**Exercise brief:**
Leaving out only the pictures, write out all the entries exactly.

** Opening Exercise materials block **

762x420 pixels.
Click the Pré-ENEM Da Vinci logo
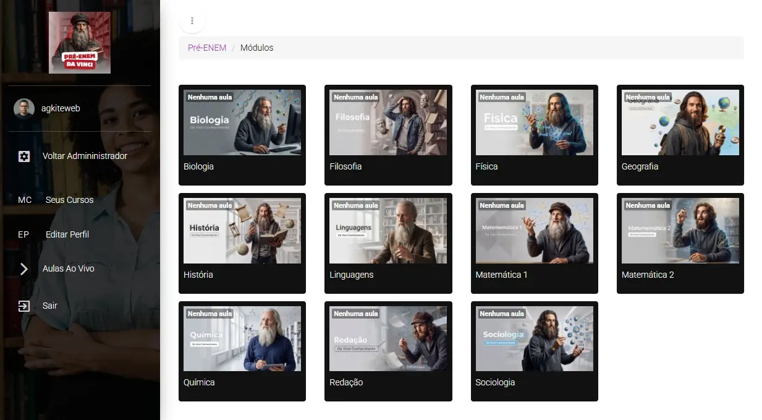[x=80, y=43]
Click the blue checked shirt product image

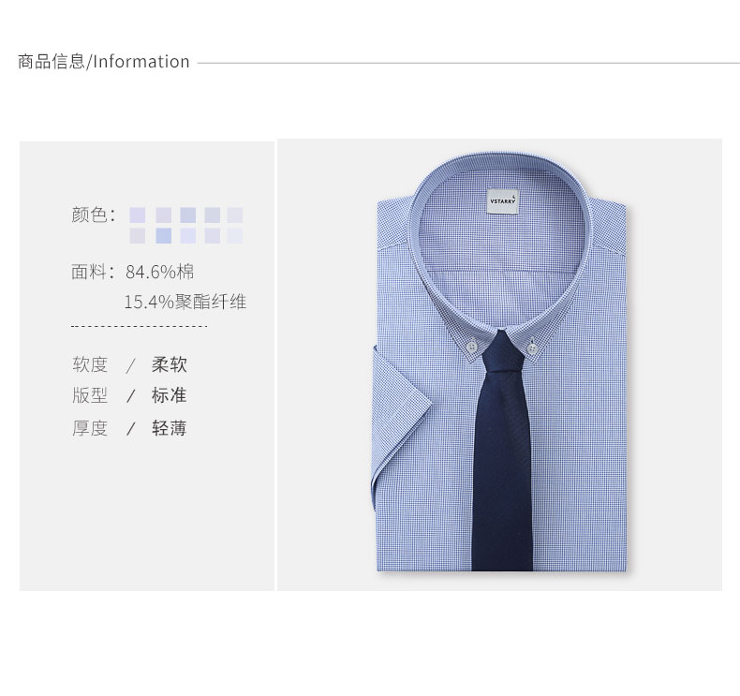click(x=500, y=364)
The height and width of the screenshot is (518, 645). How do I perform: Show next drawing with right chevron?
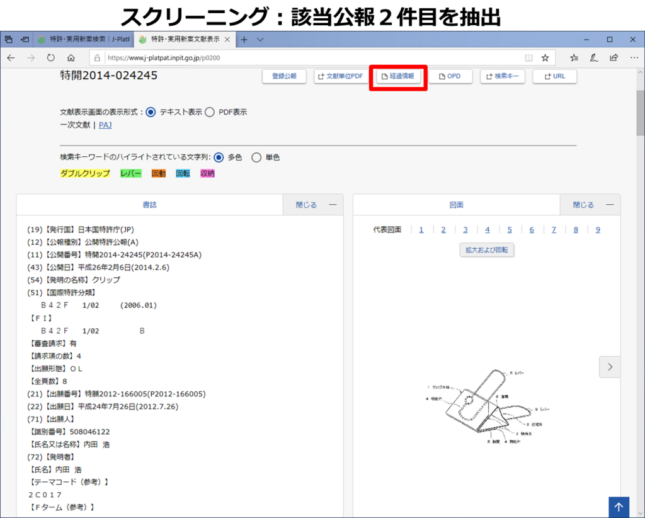click(609, 367)
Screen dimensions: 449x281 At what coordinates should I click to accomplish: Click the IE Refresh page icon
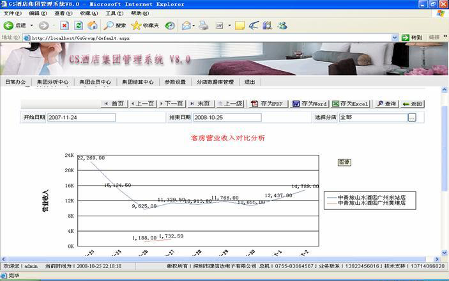[x=79, y=26]
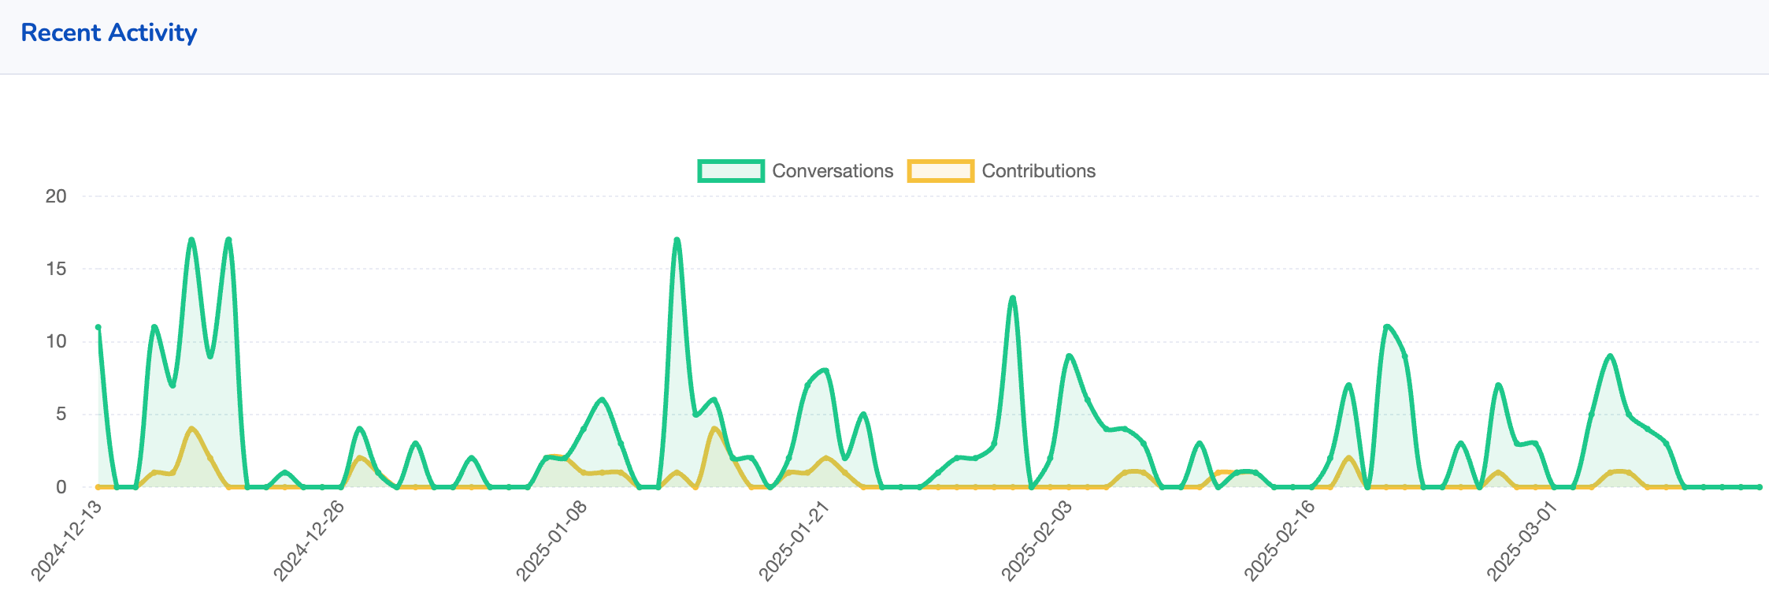This screenshot has width=1769, height=599.
Task: Click the 2025-02-16 x-axis date label
Action: point(1281,541)
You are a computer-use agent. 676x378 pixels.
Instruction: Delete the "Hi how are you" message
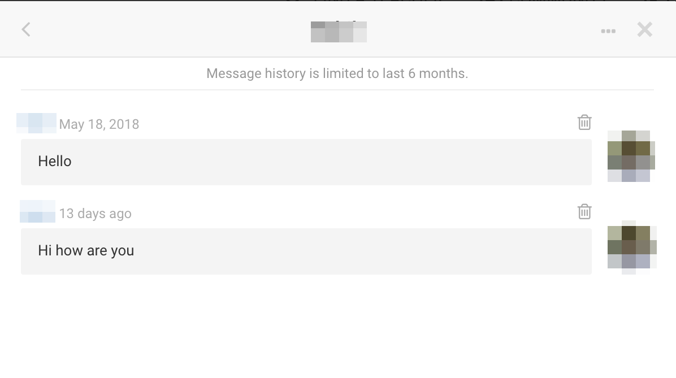click(x=584, y=211)
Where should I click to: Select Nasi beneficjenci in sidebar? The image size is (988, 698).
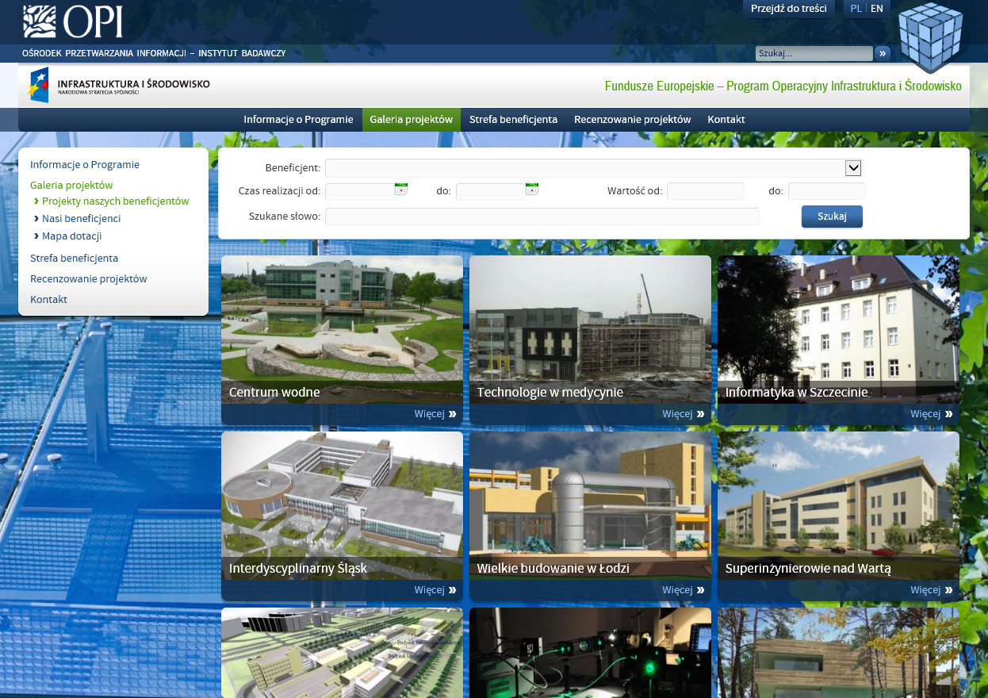[x=81, y=218]
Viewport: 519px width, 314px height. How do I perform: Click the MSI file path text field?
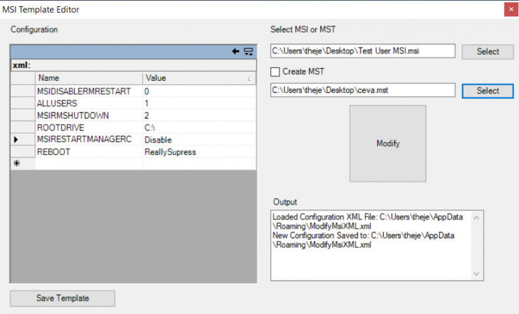[x=362, y=51]
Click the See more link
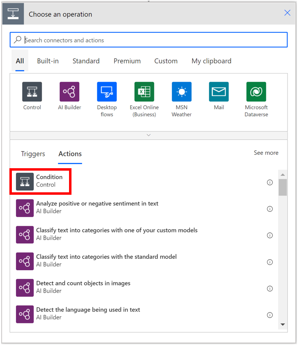Screen dimensions: 299x345 (266, 153)
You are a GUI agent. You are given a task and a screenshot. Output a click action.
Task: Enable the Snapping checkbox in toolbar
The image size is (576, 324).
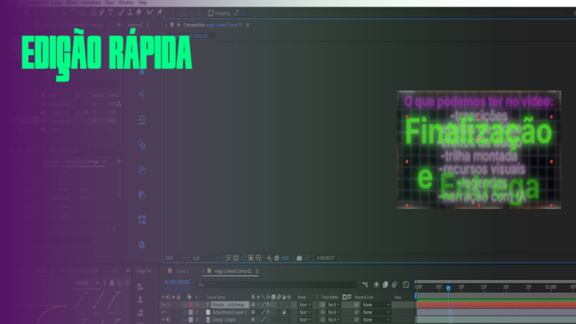coord(210,14)
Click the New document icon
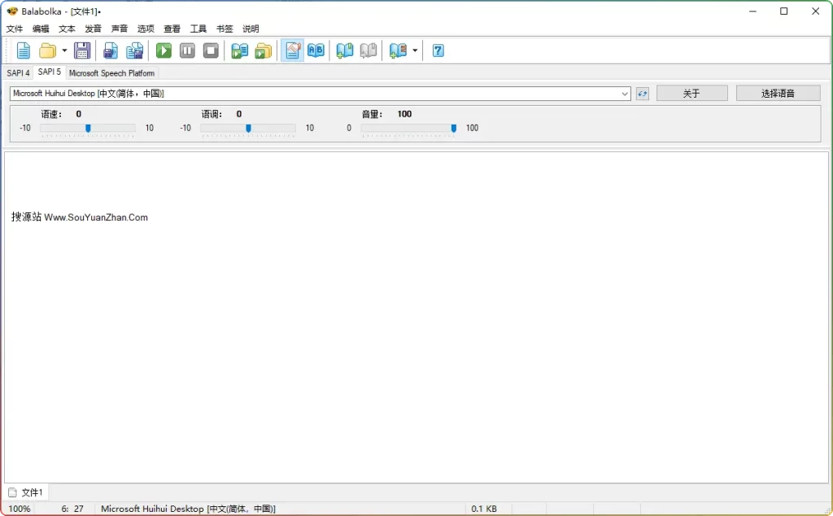 tap(24, 50)
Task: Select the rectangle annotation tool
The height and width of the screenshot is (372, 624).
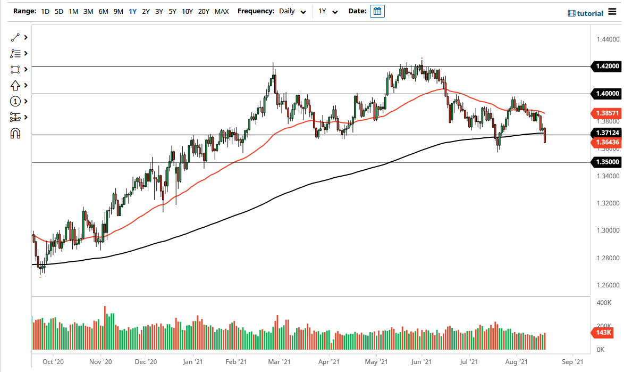Action: click(14, 69)
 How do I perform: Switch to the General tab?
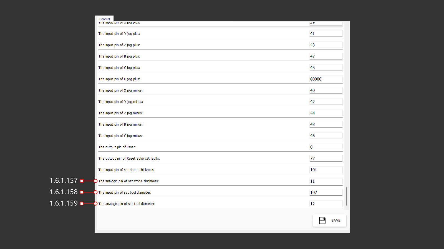click(104, 19)

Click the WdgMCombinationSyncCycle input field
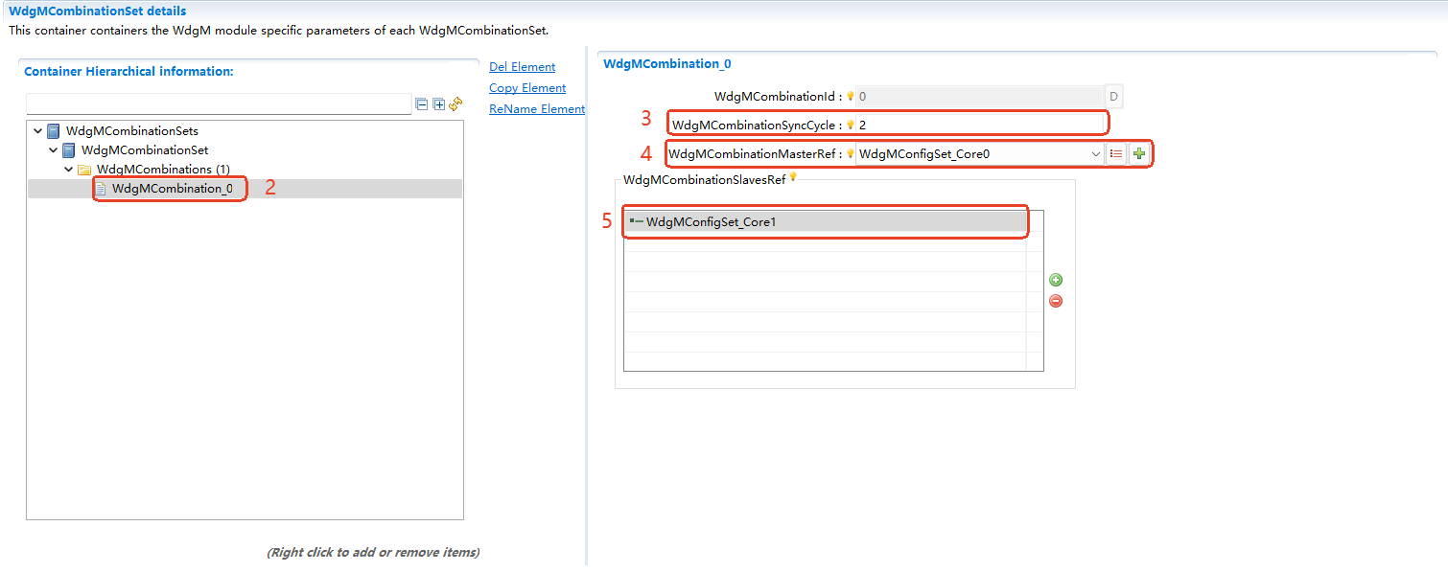[978, 126]
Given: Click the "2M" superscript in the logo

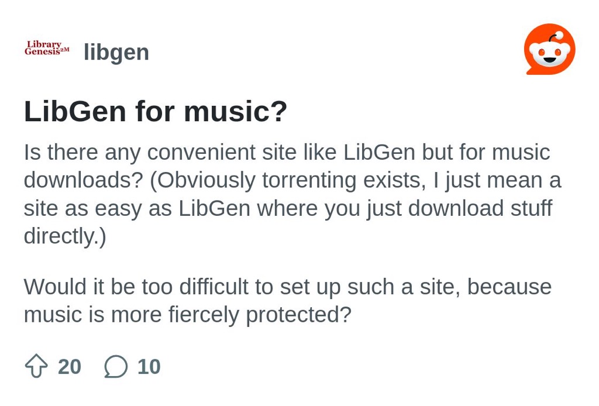Looking at the screenshot, I should (x=65, y=50).
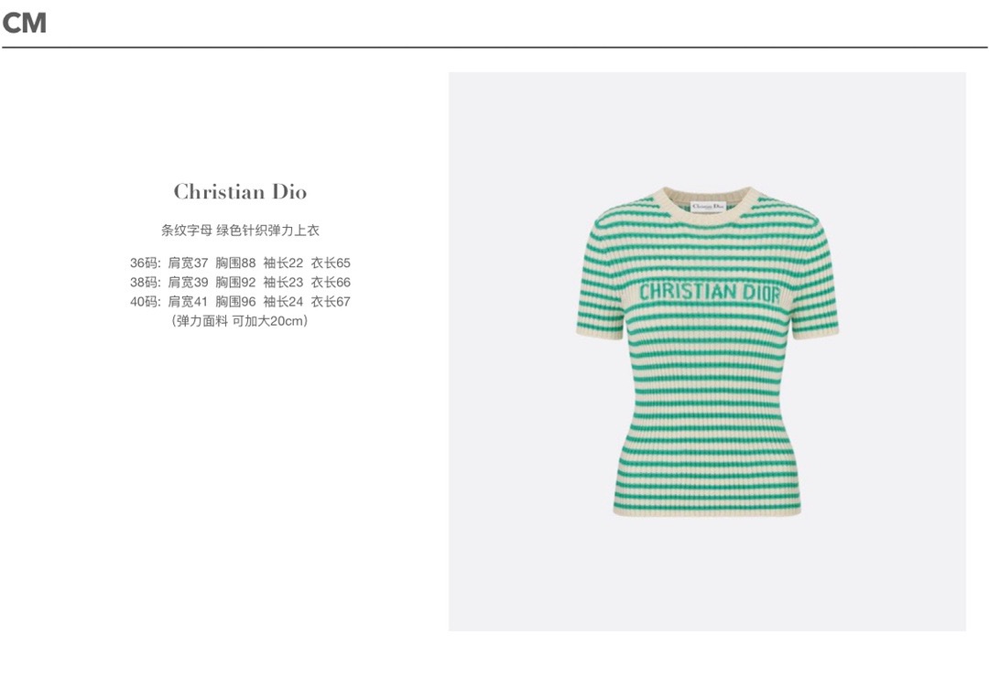Click the white neck label inside collar

[708, 207]
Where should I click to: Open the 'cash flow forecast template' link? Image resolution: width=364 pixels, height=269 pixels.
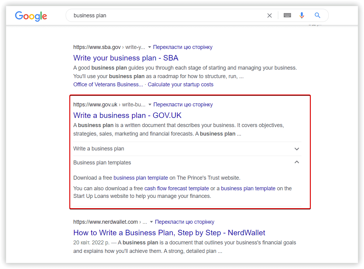coord(176,188)
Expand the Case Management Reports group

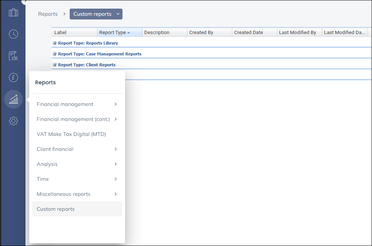(55, 54)
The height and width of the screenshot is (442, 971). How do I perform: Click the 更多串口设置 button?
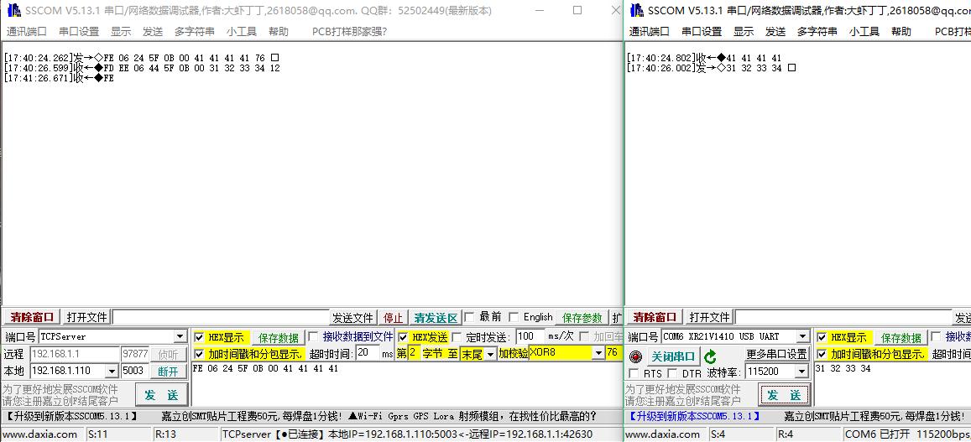(x=776, y=355)
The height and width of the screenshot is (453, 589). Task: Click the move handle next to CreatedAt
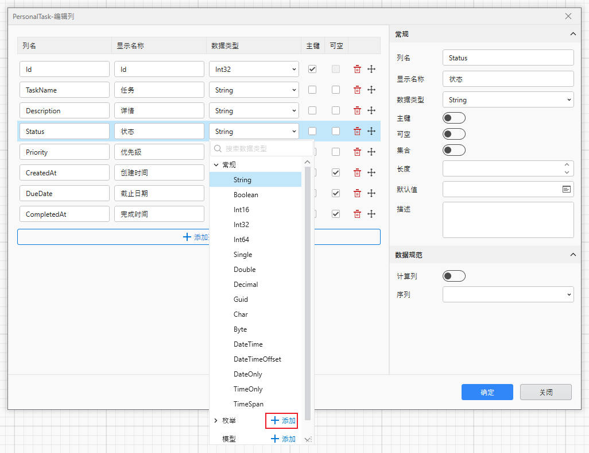[371, 172]
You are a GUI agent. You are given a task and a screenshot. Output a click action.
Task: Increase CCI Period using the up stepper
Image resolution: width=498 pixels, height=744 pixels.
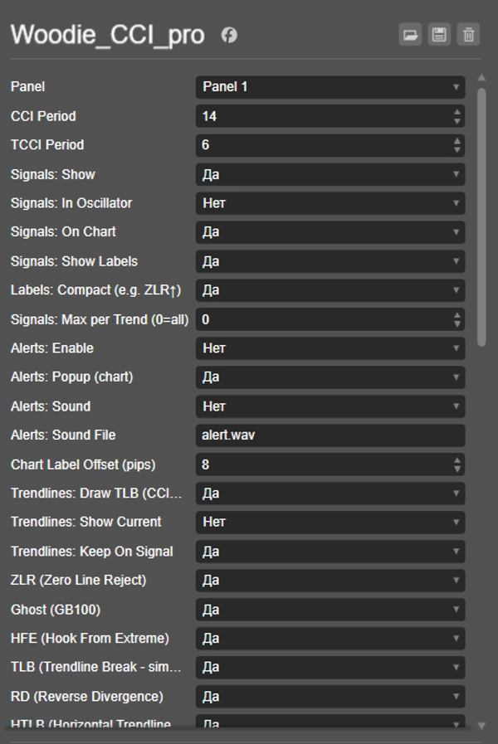pyautogui.click(x=456, y=112)
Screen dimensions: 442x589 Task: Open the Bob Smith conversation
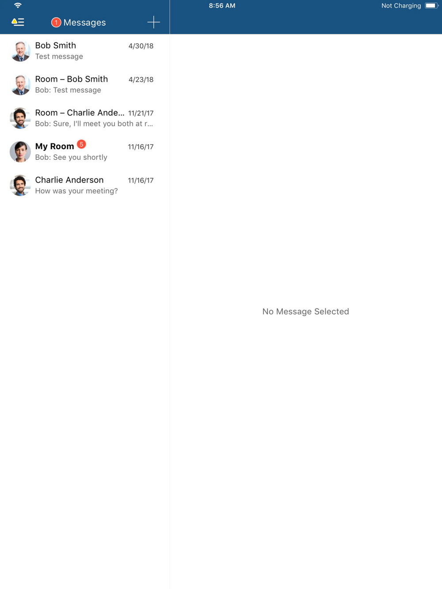[x=85, y=51]
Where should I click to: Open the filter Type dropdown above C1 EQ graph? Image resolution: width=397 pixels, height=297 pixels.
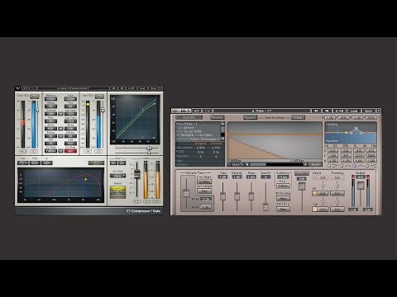tap(22, 163)
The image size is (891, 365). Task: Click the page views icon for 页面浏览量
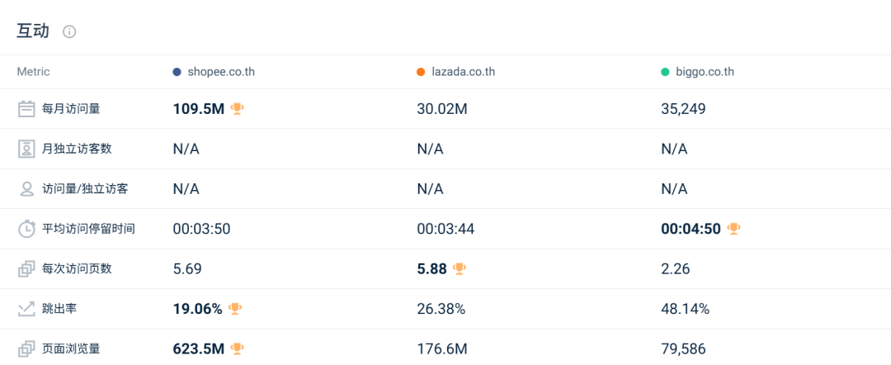26,348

** Closing Exercise materials block **

**Task response:**
762x420 pixels.
Click the Pré-ENEM Da Vinci logo
[x=80, y=43]
Click the blue checked shirt product image

click(x=500, y=364)
The height and width of the screenshot is (518, 645). How do I perform: Show next drawing with right chevron?
click(609, 367)
Screen dimensions: 449x281 At what coordinates should I click to accomplish: Click the IE Refresh page icon
[x=79, y=26]
This screenshot has width=1769, height=599.
Task: Click the 2025-02-16 x-axis date label
Action: point(1281,541)
You are a computer-use agent. 676x378 pixels.
Instruction: Delete the "Hi how are you" message
click(x=584, y=211)
Where should I click to: Select Nasi beneficjenci in sidebar? The image size is (988, 698).
[x=81, y=218]
Viewport: 519px width, 314px height. How do I perform: Click the MSI file path text field?
[x=362, y=51]
Click the See more link
Screen dimensions: 299x345 (266, 153)
You are a GUI agent. You are given a task and a screenshot. Output a click action.
Task: Enable the Snapping checkbox in toolbar
The image size is (576, 324).
coord(210,14)
Click the New document icon
 tap(24, 50)
Task: Select the rectangle annotation tool
The height and width of the screenshot is (372, 624).
Action: click(14, 69)
 How do I perform: Switch to the General tab?
click(104, 19)

Click the WdgMCombinationSyncCycle input field
[978, 126]
Given: Click the "2M" superscript in the logo

Looking at the screenshot, I should (x=65, y=50).
Click the white neck label inside collar

[708, 207]
Where should I click to: Open the 'cash flow forecast template' link? Image resolution: width=364 pixels, height=269 pixels.
coord(176,188)
Expand the Case Management Reports group

(55, 54)
The height and width of the screenshot is (442, 971). How do I perform: Click the 更多串口设置 button?
(x=776, y=355)
The height and width of the screenshot is (453, 589). Task: Click the move handle next to CreatedAt
[371, 172]
You are a GUI agent. You are given a task and a screenshot. Output a click action.
Task: Increase CCI Period using the up stepper
Image resolution: width=498 pixels, height=744 pixels.
pyautogui.click(x=456, y=112)
Screen dimensions: 442x589 Task: Open the Bob Smith conversation
[x=85, y=51]
Where should I click to: Open the filter Type dropdown above C1 EQ graph? Image resolution: width=397 pixels, height=297 pixels.
tap(22, 163)
The image size is (891, 365). Task: Click the page views icon for 页面浏览量
26,348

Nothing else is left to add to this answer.